# DATA TO PROCESS:
┌──

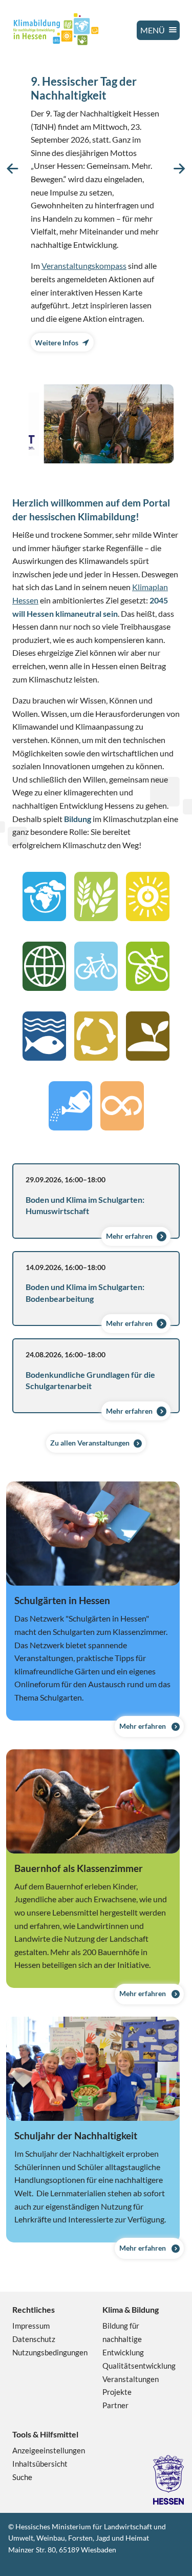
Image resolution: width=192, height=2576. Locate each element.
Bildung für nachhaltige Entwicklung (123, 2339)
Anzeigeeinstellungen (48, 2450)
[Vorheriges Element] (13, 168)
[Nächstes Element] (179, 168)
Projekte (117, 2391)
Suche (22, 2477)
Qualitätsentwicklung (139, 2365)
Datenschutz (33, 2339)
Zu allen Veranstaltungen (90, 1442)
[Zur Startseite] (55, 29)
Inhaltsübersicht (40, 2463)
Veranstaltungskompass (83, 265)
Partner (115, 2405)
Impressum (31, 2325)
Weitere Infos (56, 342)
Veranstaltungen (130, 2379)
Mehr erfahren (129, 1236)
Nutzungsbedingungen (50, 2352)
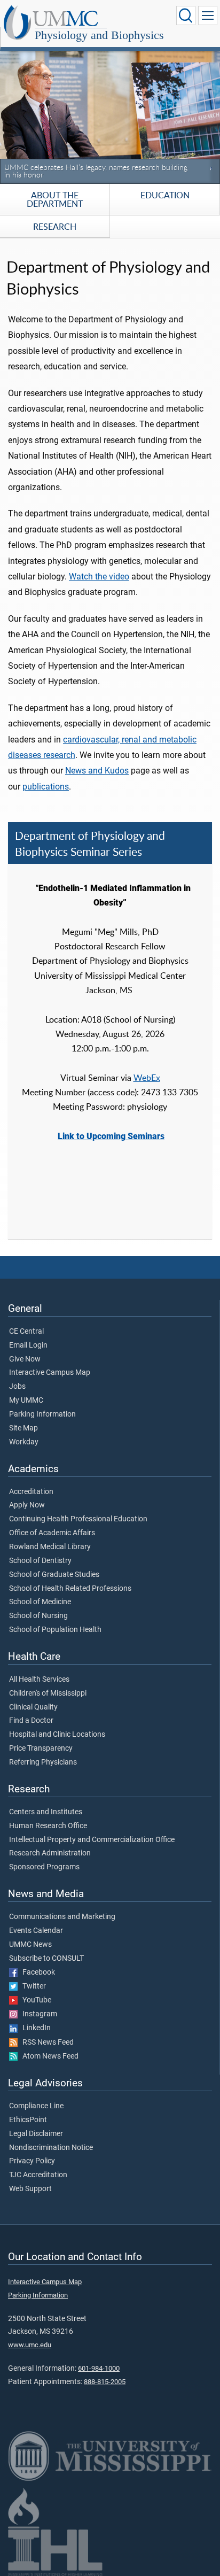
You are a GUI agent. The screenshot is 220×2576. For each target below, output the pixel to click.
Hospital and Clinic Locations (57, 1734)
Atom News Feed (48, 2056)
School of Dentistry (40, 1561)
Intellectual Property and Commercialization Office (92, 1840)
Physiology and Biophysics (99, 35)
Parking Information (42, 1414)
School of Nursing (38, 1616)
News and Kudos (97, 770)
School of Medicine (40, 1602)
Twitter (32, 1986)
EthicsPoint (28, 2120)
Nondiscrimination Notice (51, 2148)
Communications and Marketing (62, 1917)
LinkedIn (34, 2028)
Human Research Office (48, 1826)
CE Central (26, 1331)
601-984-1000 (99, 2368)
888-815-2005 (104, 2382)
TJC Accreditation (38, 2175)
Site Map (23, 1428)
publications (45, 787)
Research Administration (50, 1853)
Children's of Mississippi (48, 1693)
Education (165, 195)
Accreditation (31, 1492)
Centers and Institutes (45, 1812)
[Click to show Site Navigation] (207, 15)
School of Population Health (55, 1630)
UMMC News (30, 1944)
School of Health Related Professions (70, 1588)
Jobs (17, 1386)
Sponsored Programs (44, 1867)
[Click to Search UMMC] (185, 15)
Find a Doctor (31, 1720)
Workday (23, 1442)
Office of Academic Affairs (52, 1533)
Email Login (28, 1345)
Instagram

└──

# THE TASK:
Pictures stay out; repeat all the rest of the records exactly.

# SOLUTION:
Image resolution: width=192, height=2576. Locate each element.
Bildung für nachhaltige Entwicklung (123, 2339)
Anzeigeeinstellungen (48, 2450)
[Vorheriges Element] (13, 168)
[Nächstes Element] (179, 168)
Projekte (117, 2391)
Suche (22, 2477)
Qualitätsentwicklung (139, 2365)
Datenschutz (33, 2339)
Zu allen Veranstaltungen (90, 1442)
[Zur Startseite] (55, 29)
Inhaltsübersicht (40, 2463)
Veranstaltungskompass (83, 265)
Partner (115, 2405)
Impressum (31, 2325)
Weitere Infos (56, 342)
Veranstaltungen (130, 2379)
Mehr erfahren (129, 1236)
Nutzungsbedingungen (50, 2352)
You are a GUI agent. The screenshot is 220×2576. For each target below, output the pixel to click.
Hospital and Clinic Locations (57, 1734)
Atom News Feed (48, 2056)
School of Dentistry (40, 1561)
Intellectual Property and Commercialization Office (92, 1840)
Physiology and Biophysics (99, 35)
Parking Information (42, 1414)
School of Nursing (38, 1616)
News and Kudos (97, 770)
School of Medicine (40, 1602)
Twitter (32, 1986)
EthicsPoint (28, 2120)
Nondiscrimination Notice (51, 2148)
Communications and Marketing (62, 1917)
LinkedIn (34, 2028)
Human Research Office (48, 1826)
CE Central (26, 1331)
601-984-1000 (99, 2368)
888-815-2005 (104, 2382)
TJC Accreditation (38, 2175)
Site Map (23, 1428)
publications (45, 787)
Research Administration (50, 1853)
Children's of Mississippi (48, 1693)
Education (165, 195)
Accreditation (31, 1492)
Centers and Institutes (45, 1812)
[Click to show Site Navigation] (207, 15)
School of Population Health (55, 1630)
UMMC News (30, 1944)
School of Health Related Professions (70, 1588)
Jobs (17, 1386)
Sponsored Programs (44, 1867)
[Click to Search UMMC] (185, 15)
Find a Doctor (31, 1720)
Workday (23, 1442)
Office of Academic Affairs (52, 1533)
Email Login (28, 1345)
Instagram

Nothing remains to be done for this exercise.